» Assignment
Reproduce everything in the gene expression passage below from "At the present" down to "that they present.", word for word.

» Reading passage
Comparison between the unaffected nearby normal skin of patients with GHN and normal control skin generated a list of 36 genes with increased expression and five with decreased expression. There were strong increases in melanoma associated gene (GenBank accession number, XM_056455) and SPARC-like 1 (SPARCL1; GenBank accession number, X86693; also known as MAST9 or hevin) expression. SPARC is strongly expressed in bone tissue, is distributed widely in many other tissues and cell types, and is associated generally with tissue remodelling—for example, it is abundant in tissues undergoing morphogenesis, mineralisation, angiogenesis, and pathological responses to injury and tumorigenesis. Experiments in vitro have provided evidence that SPARC disrupts cell adhesion, promotes changes in cell shape, inhibits the cell cycle, regulates cell differentiation, inactivates cellular responses to certain growth factors, and regulates extracellular matrix and matrix metalloprotease production. SPARC plays a role in angiogenesis, tumorigenesis, cataractogenesis, and wound healing.²³ The expression of genes for histone acetyltransferase p300 and cAMP responsive element binding protein (CBP; GenBank accession number, U65093) were increased. These proteins are required for the execution of crucial biological functions such as proliferation, differentiation, and apoptosis. Both proteins are believed to regulate the activity of a large number of general and cell specific transcription factors. One consequence of p300 depletion is transcriptional downregulation of the cyclin E gene, caused by deacetylation of histones at its promoter, leading to activation of senescence checkpoints in the cell cycle.²⁴

At the present time, the pathogenesis of GHN is not understood at the molecular level. There are clearly substantial differences between these giant naevi and the much more common small hereditary naevi, and between these and common naevi acquired during life. There are also differences in the biological behaviour of GHN among individuals, the most striking of which is the development of malignant melanoma in a small number of patients. It is hoped that the analysis of gene expression profiles may begin to provide data that will be useful in increasing our understanding of the biology of these lesions and the problems that they present.

» The data
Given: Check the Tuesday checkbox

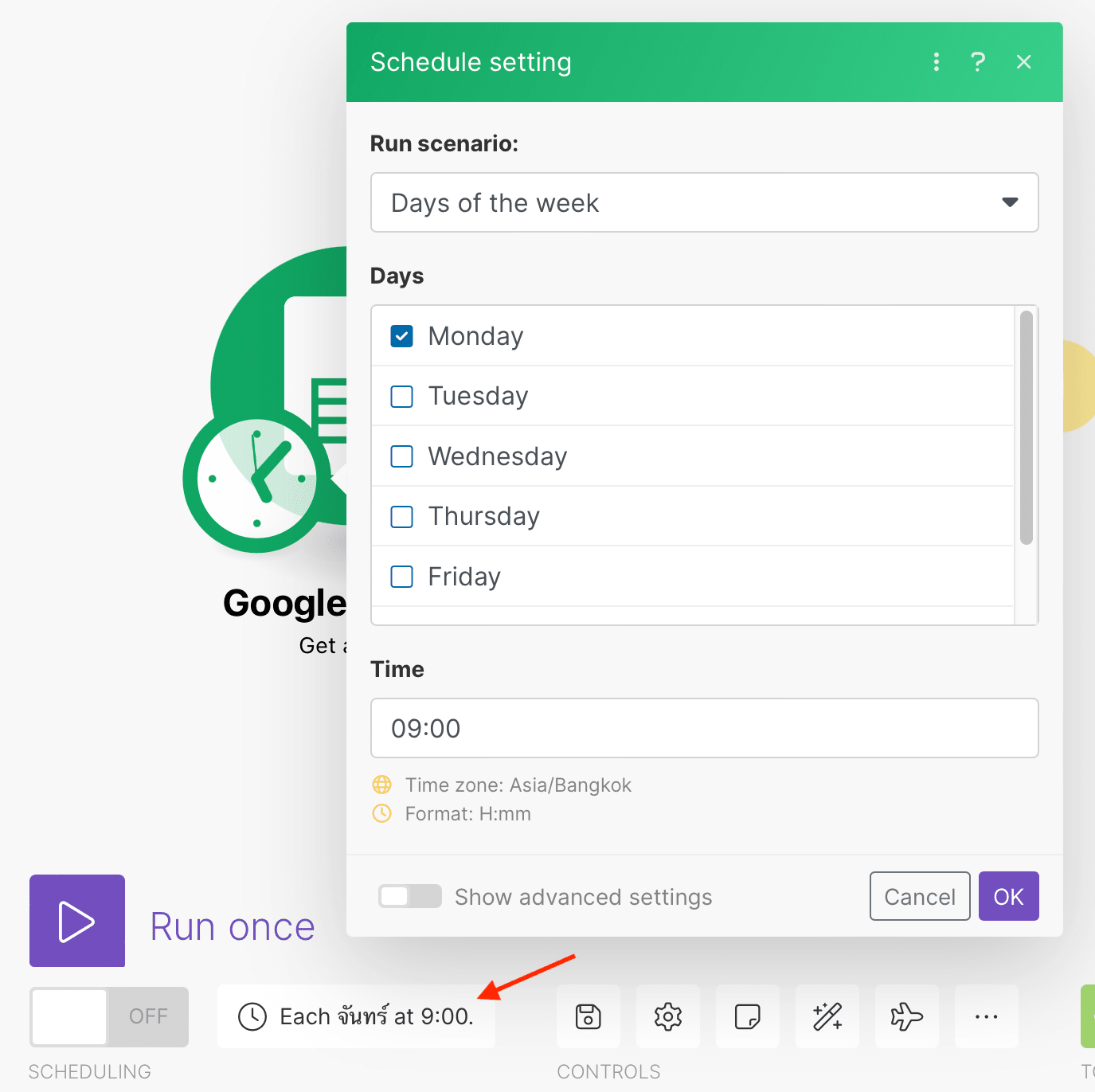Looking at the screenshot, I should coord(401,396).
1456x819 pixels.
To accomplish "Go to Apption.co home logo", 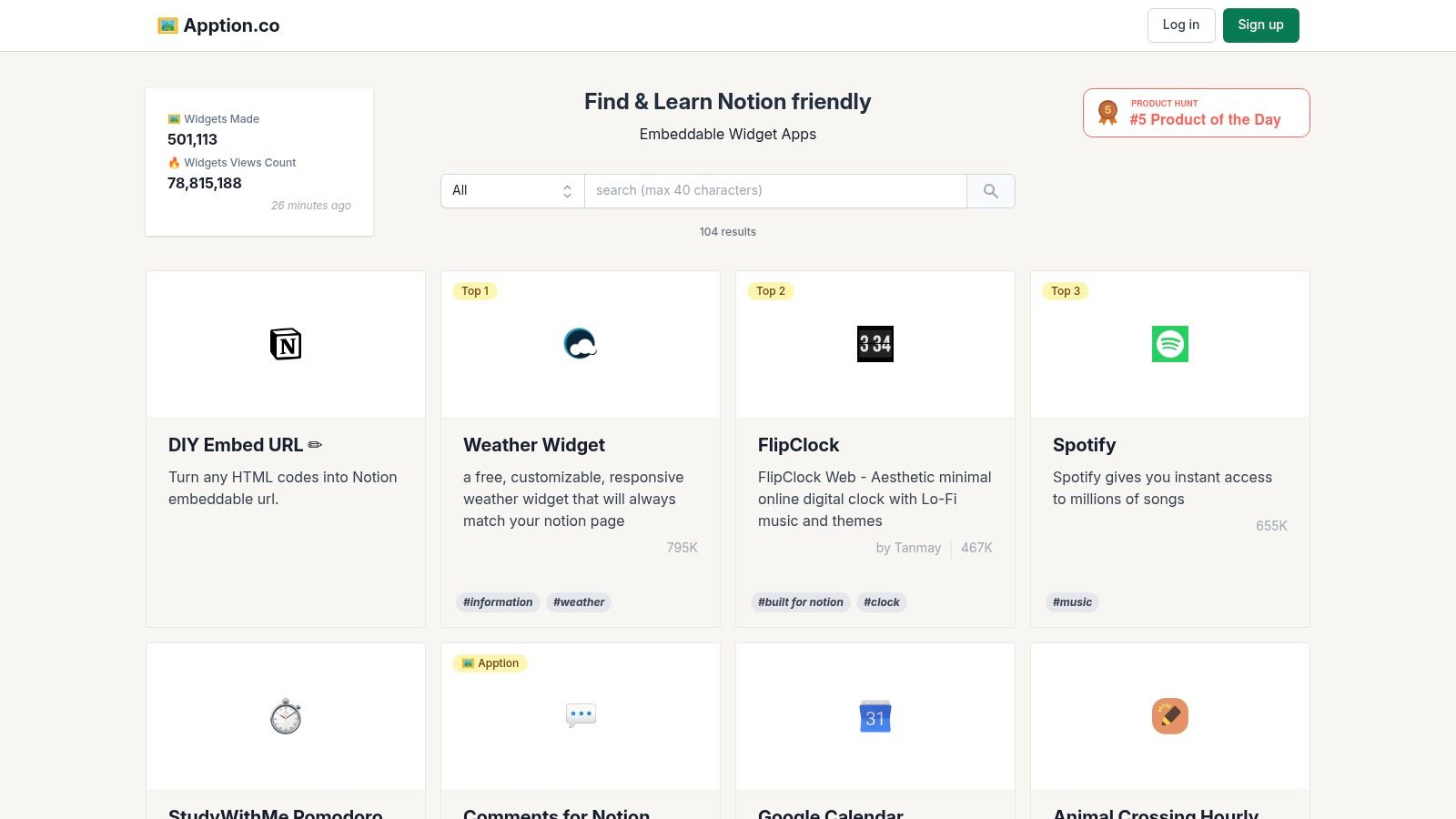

» Response to this task
At the present time, the pathogenesis of GHN is not understood at the molecular level. There are clearly substantial differences between these giant naevi and the much more common small hereditary naevi, and between these and common naevi acquired during life. There are also differences in the biological behaviour of GHN among individuals, the most striking of which is the development of malignant melanoma in a small number of patients. It is hoped that the analysis of gene expression profiles may begin to provide data that will be useful in increasing our understanding of the biology of these lesions and the problems that they present.